Maybe you misunderstood what the author of that post meant.

  1. The vmlinuz file contains other things besides the gzipped content, so you need to find out where the gzipped content starts. To do that, use:

    od -A d -t x1 vmlinuz | grep '1f 8b 08 00'
    

    What this does is to show you where in that file you can find the gzip header.
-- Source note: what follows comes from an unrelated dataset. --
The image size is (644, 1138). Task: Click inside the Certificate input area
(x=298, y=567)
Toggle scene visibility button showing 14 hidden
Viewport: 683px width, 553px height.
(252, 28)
The output looks like:

    0024576 24 26 27 00 ae 21 16 00 1f 8b 08 00 7f 2f 6b 45
    

    This means that at 0024576 (at least for the author of the post, yours might be somewhere completely different) in the vmlinuz file, you will find the binary values "24 26 27 00 ae 21 16 00 1f 8b 08 00 7f 2f 6b 45". You're looking for 1f 8b 08 00, which can be found from character 9 onwards, or, at 0024576 + 8 (start counting from 0) = 24584.
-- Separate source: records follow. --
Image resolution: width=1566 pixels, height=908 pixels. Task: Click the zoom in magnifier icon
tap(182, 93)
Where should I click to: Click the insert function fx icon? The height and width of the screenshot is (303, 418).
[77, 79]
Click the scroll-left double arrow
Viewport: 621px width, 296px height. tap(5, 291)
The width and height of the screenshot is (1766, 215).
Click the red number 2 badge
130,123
  2. Now that you know where the gzipped content starts (at position 24584) you can use dd to extract that gzipped content and ungzip it. To do that, use:

    dd if=vmlinuz bs=1 skip=24584 | zcat > vmlinux
    

    The first command will seek to that position and copy everything to stdout. zcat then will uncompress everything it gets from stdin and will output the uncompressed string to stdout. Then the > will redirect zcat's output to a new file named vmlinux.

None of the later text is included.